Justice Clarence Thomas wrote a separate opinion (joined by Justice Neil Gorsuch) to explain that he believes the current interpretations of the Establishment Clause are mistaken, because that clause was intended only to prevent state coercion in favor of religion and only applies to actions of the federal government.

Justice Samuel Alito also wrote a separate opinion, describing in detail the history behind the enactment of Blaine Amendments, and their anti-Catholic purpose.

Justice Gorsuch’s concurring opinion focused on some language in the majority opinion that seemed to imply that there may be a constitutional difference between whether government discriminates on the basis of the status of an individual as religious or on religious conduct.
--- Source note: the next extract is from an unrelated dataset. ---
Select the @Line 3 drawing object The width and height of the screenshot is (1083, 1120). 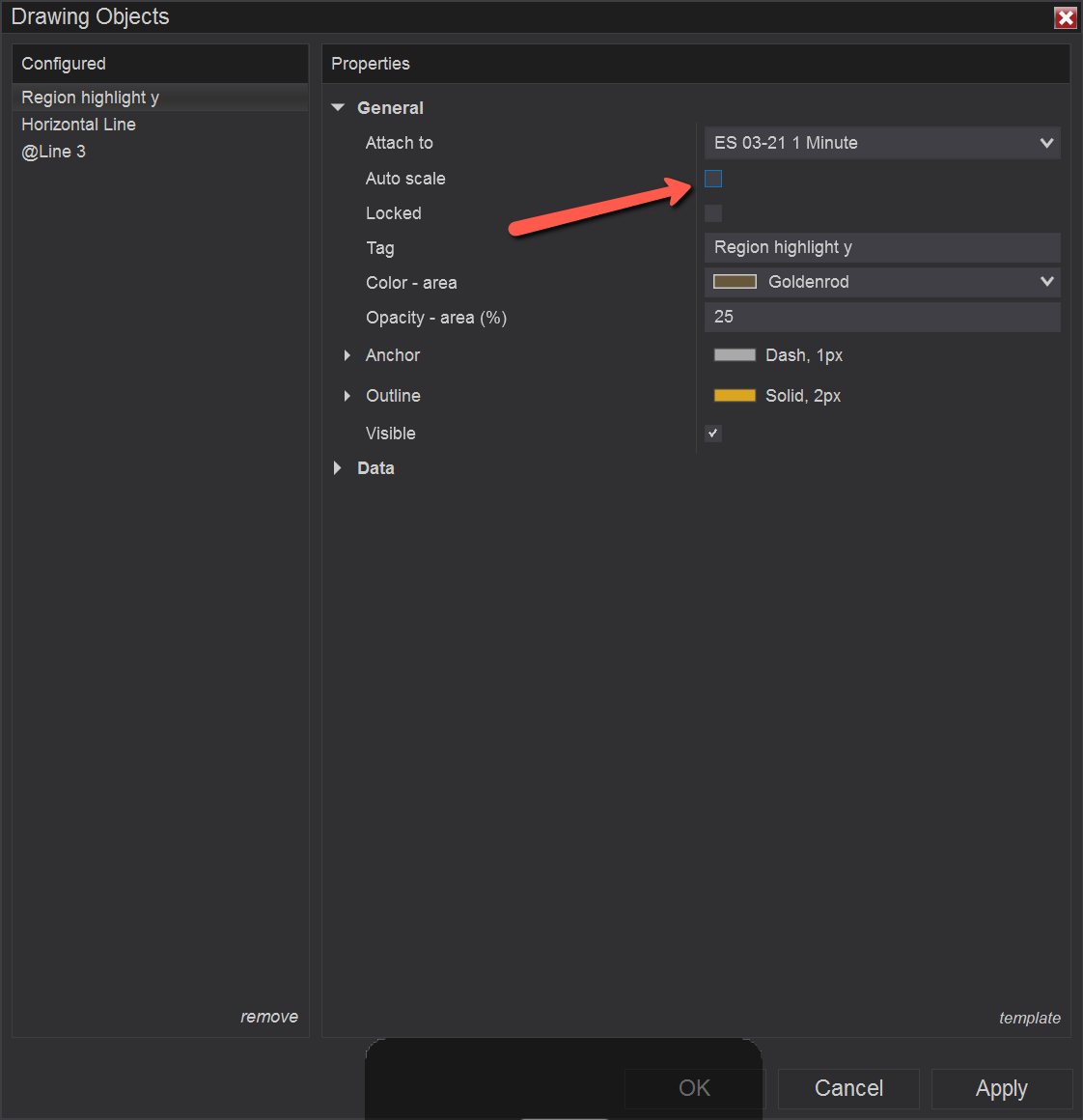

He pointed out that the First Amendment “protects not just the right to be a religious person, holding beliefs inwardly and secretly; it also protects the right to act on those beliefs outwardly and publicly.” He concluded the state of Montana had essentially told the parents:

You can have school choice, but if anyone dares to choose to send a child to an accredited religious school, the program will be shuttered. That condition on a public benefit discriminates against the free exercise of religion. Calling it discrimination on the basis of religious status or religious activity makes no difference: It is unconstitutional all the same.

Four justices dissented:

Justice Ruth Bader Ginsburg argued that any difference in treatment between parents who wanted to use religious schools and those who wanted to use secular schools had been removed when the Montana Supreme Court scrapped the program because religious schools might benefit.

Justice Stephen Breyer’s dissent charged that the majority opinion would lead to “entanglement and conflict” between church and state.

Justice Sonia Sotomayor’s dissent suggested the majority opinion weakens the principle of separation of church and state and argued that the state was free to eliminate a benefit it had provided.

Justice Elena Kagan agreed with Justice Ginsburg’s dissent and a portion of Justice Breyer’s.

What does it mean?

Today’s decision is an important reiteration of the principle that the government cannot treat religious citizens, religious schools and religious organizations unfavorably due to their faith or faith’s practice. Although it does not invalidate Blaine Amendments (like Utah’s) entirely, it limits their application so that people of faith and religious organizations are not singled out. This is an important contribution to the core purpose of religious freedom – allowing people to live out their beliefs without interference or punishment.